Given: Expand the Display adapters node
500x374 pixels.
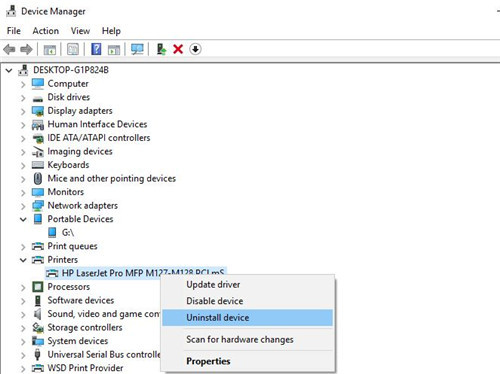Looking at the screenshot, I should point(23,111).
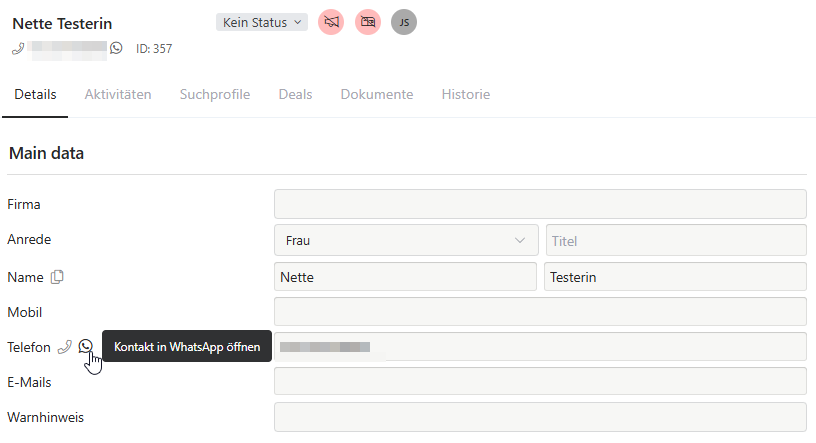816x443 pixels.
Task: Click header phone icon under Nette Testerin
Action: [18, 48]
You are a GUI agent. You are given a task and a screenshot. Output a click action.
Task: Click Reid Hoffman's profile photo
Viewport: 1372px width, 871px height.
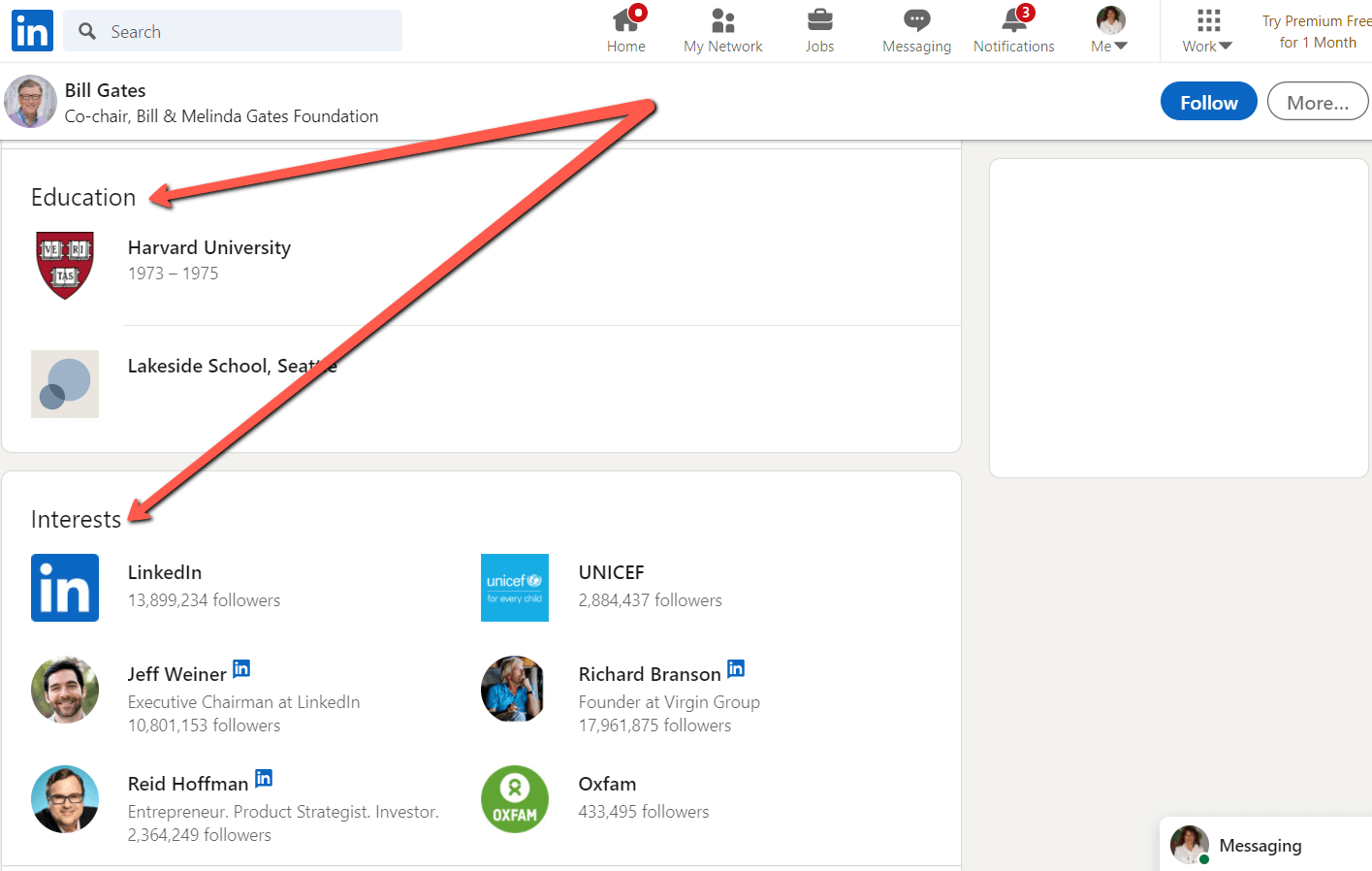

■ WHAT YOU ARE ASKED TO DO: If a record holds a picture, leave the picture out and copy everything else exactly.

■ TASK OUTPUT:
Given: Expand the Display adapters node
500x374 pixels.
Looking at the screenshot, I should point(23,111).
816x443 pixels.
Task: Click header phone icon under Nette Testerin
Action: [18, 48]
You are a GUI agent. You are given a task and a screenshot. Output a click action.
Task: Click Reid Hoffman's profile photo
Viewport: 1372px width, 871px height.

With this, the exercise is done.